**Task details**: Comb the records below for the string "name" and copy each line where it turns up.

**Data supplied**:
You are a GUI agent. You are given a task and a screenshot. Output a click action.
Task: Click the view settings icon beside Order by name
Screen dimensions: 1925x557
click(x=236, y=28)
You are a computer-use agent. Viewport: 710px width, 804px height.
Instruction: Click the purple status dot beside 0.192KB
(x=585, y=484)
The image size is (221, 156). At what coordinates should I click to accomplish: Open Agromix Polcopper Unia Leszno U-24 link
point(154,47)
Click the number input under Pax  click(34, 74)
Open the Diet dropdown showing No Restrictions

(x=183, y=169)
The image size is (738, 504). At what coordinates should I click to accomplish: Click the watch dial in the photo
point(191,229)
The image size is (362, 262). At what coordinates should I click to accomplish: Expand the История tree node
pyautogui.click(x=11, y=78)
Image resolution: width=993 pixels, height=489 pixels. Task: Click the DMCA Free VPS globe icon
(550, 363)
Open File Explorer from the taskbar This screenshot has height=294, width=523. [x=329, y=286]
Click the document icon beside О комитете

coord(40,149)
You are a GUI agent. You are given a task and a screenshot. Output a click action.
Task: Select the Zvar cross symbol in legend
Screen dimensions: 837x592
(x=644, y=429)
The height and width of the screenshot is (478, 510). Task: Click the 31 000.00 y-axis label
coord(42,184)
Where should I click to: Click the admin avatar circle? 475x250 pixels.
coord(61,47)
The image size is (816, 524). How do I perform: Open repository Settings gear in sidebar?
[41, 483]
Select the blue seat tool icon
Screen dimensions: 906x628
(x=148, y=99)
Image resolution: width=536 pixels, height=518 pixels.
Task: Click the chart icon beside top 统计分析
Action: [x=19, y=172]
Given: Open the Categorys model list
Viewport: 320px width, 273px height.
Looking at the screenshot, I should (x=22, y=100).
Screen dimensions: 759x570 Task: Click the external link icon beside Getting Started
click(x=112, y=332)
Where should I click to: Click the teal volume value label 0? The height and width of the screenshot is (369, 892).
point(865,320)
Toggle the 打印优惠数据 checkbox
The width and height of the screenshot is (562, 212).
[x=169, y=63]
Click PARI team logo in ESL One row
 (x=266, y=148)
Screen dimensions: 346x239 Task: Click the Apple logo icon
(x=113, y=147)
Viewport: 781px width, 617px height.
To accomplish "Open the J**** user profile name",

**Expected output**:
Task: Click the view settings icon beside Order by name
To accomplish "Open the J**** user profile name",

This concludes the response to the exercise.